Another feature of our model that sets us apart from other firms is that we work with one company per market in a specific business sector. That’s been our policy since we went into business 16 years ago. It helps to ensure that our clients get the best applicants to fill their open positions because we’re serving “one master” – you – instead of two or more. It also eliminates the need for us to make decisions about “spreading” qualified applicants between or among multiple clients, thereby increasing the quality of applicants we send our clients for consideration.
Navigating Through Challenging Waters
As for an example of how our inverted method works, a top one is Sebring, a boat manufacturer that sells its products nationally. The company experienced explosive growth due to increased demand for outdoor activities during COVID-19. As a result, Sebring’s staffing process was unable to keep up with production. This shortcoming resulted in delayed order fulfillment, lower customer satisfaction, higher employee costs and increased turnover.
When Sebring’s top and senior management asked us to help them improve their staffing practices, we used our remote, facility-focused model to recruit, screen and place candidates in positions that Sebring needed to fill.
All totaled, we recruited and placed more than 100 employees within the first few weeks, helping Sebring become fully staffed, meet production goals, stabilize employee costs and reduce turnover.
Making Things Better
A manufacturer with high-volume staffing needs at multiple locations faced recurring workforce retention issues. The company experienced high turnover, spent too much time interviewing under-qualified candidates and invested too many resources in the hiring process. The company used a local firms and national staffing agencies and got the same undesirable results from both kinds of firms.
When the manufacturer hired us, we focused exclusively on the company’s needs in localities where it was hiring and were not “distracted” by serving other clients in those cities and towns. We also developed a comprehensive understanding of the skills needed and of what would make job candidates an ideal “cultural fit.” We also designated a single point of contact for all positions and created a unique sourcing model to handle repetitive hires at each location.
Our efforts resulted in the manufacturer lowering its recruitment costs by making the hiring process more efficient, as well as in improving the quality of its workforce, reducing turnover and improving morale.
Another client, Lehigh Valley Health Network, in Allentown, PA, had been working with multiple staffing firms to meet its call center needs. The organization was experiencing significant challenges with filling staff vacancies and retaining new hires.
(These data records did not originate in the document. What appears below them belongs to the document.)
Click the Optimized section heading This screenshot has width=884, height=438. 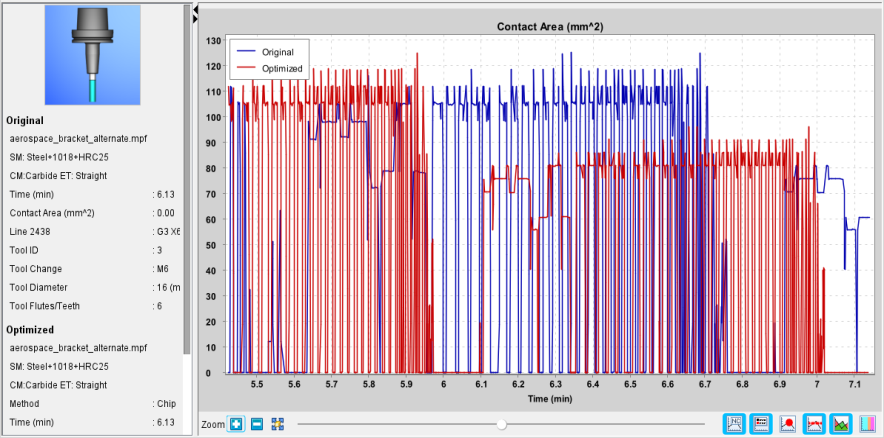[x=30, y=330]
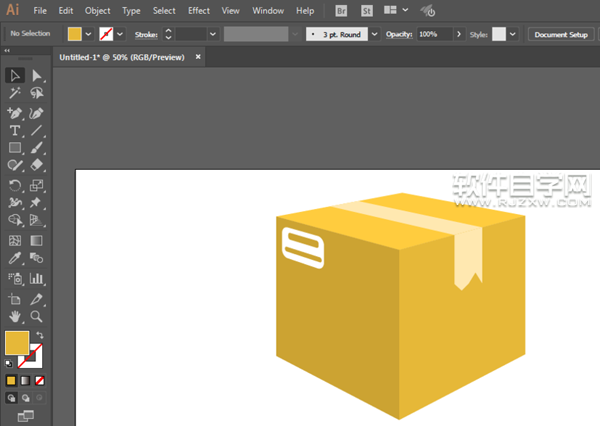Image resolution: width=600 pixels, height=426 pixels.
Task: Click the large yellow Fill swatch in toolbar
Action: coord(17,344)
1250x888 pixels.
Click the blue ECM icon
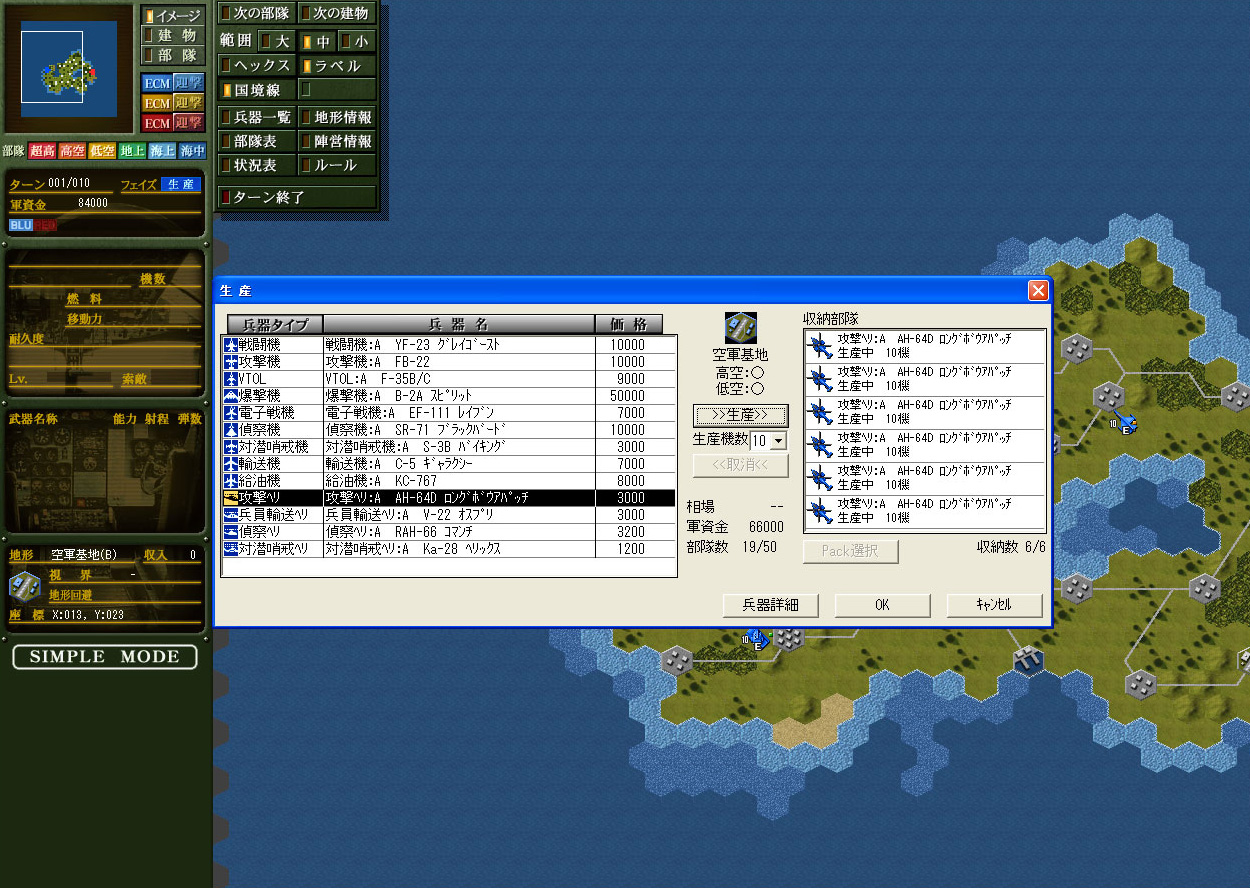pos(157,83)
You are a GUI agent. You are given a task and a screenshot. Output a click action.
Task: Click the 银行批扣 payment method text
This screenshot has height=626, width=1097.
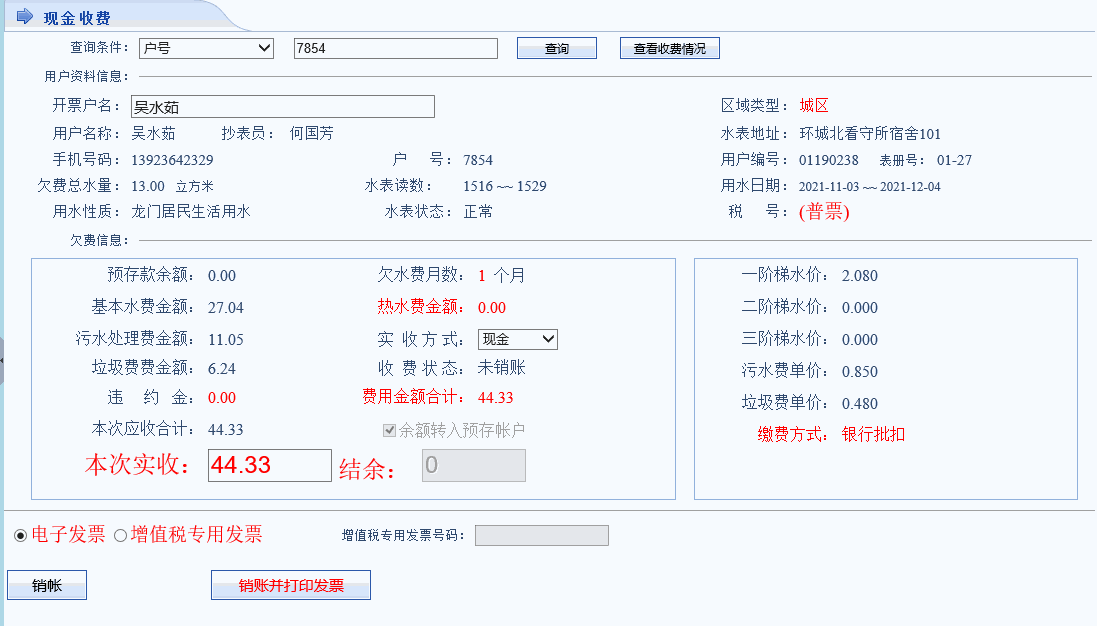point(873,434)
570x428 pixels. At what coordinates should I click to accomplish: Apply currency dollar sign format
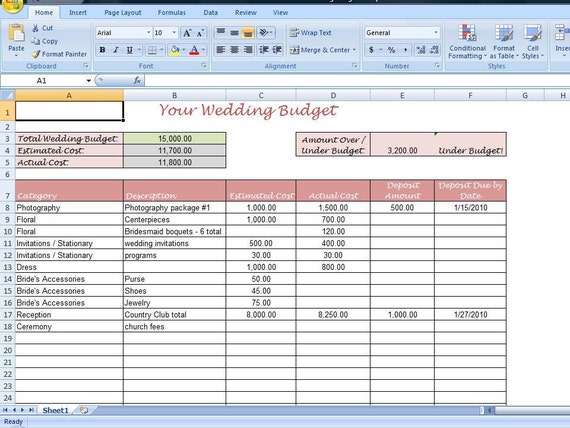pos(371,50)
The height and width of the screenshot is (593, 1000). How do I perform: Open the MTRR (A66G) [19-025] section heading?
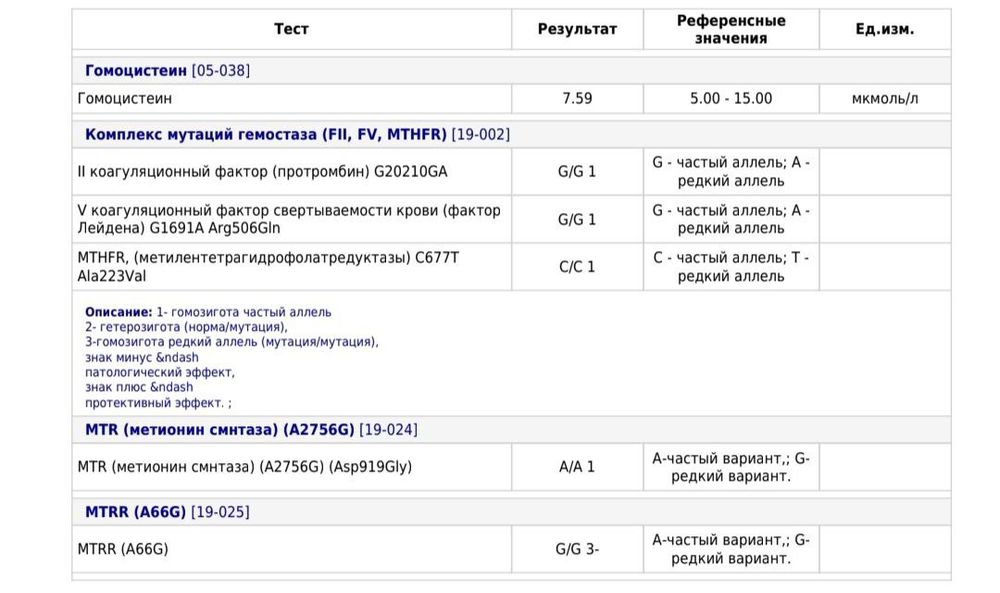167,512
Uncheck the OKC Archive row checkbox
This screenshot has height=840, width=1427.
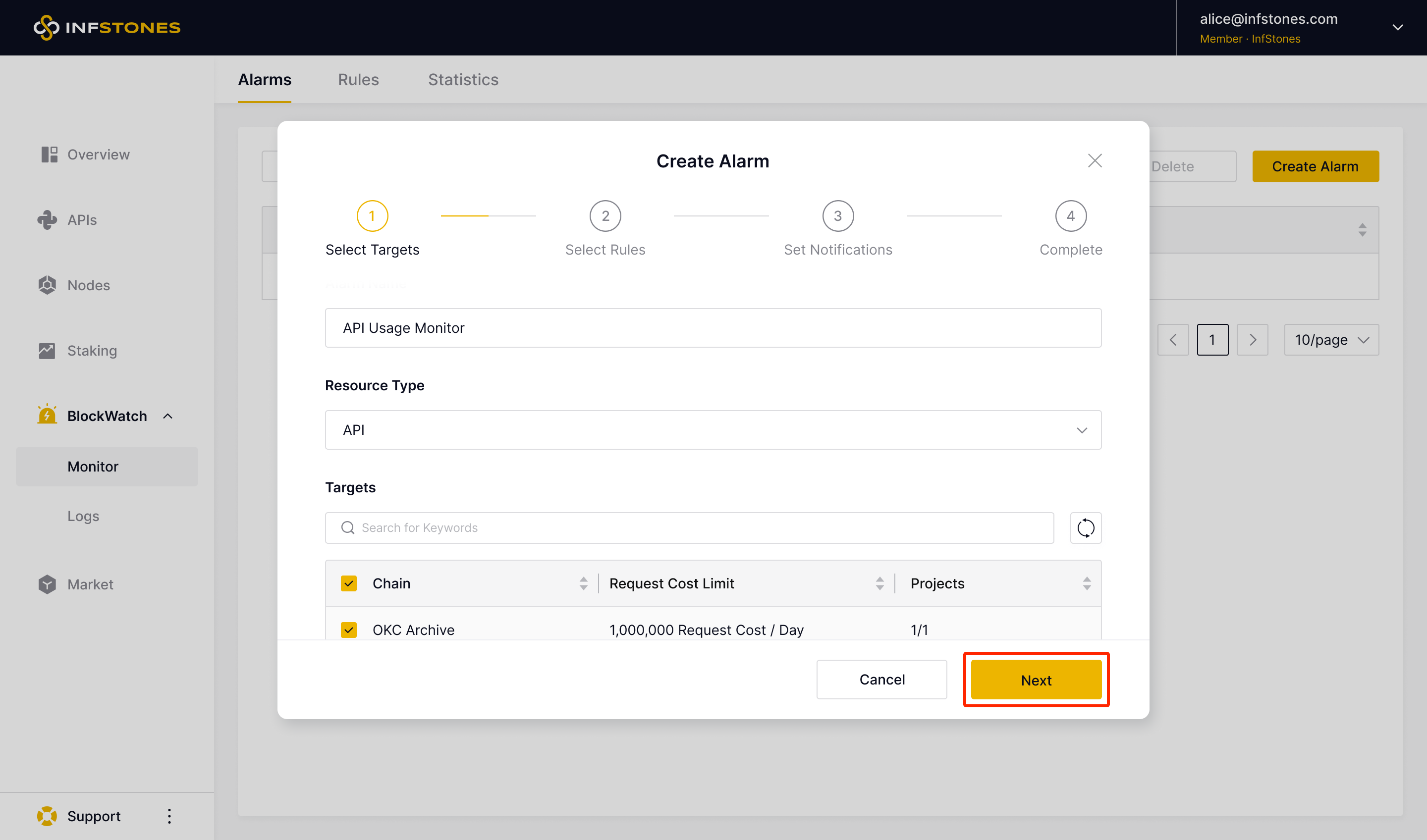tap(349, 630)
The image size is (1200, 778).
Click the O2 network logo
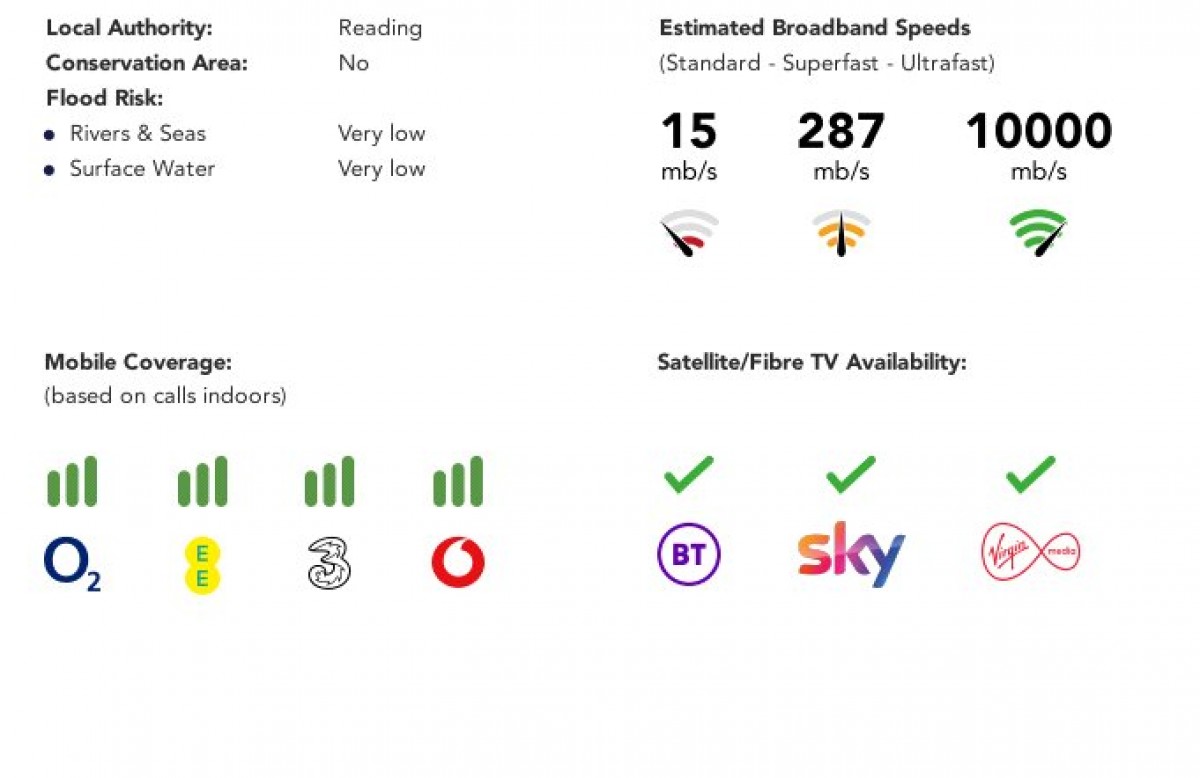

Lehigh Valley requested 28 candidates presented by the end of the first week they engaged us, and openly expressed doubts that we could meet that deadline.
We exceeded our client’s expectation by implementing a facility-focused recruiting strategy to identify, source, screen, and submit qualified candidates. Lehigh Valley used our technology-driven approach to accelerate the process and attract 32 candidates, which allowed the client to fill the required seats with high-quality talent.
The Future is Now
Our instantaneous and inverted approach to recruitment is the wave of present, let alone the future. As more “digital natives” make hiring decisions and enter the workforce, online recruiting and quick response will be the rule rather than the exception.
Companies that resist taking the steps described earlier run the risk of having smaller, lower quality applicant pools, as well as productivity issues. They also leave themselves vulnerable to reputational damage caused by being “an old school company that doesn’t ‘get it,’” and to reduced relevance or extinction often exemplified by a forward-thinking company acquiring an older, change-resistant firm that has growth potential.
What difficulties have you experienced in your company’s recruitment activities?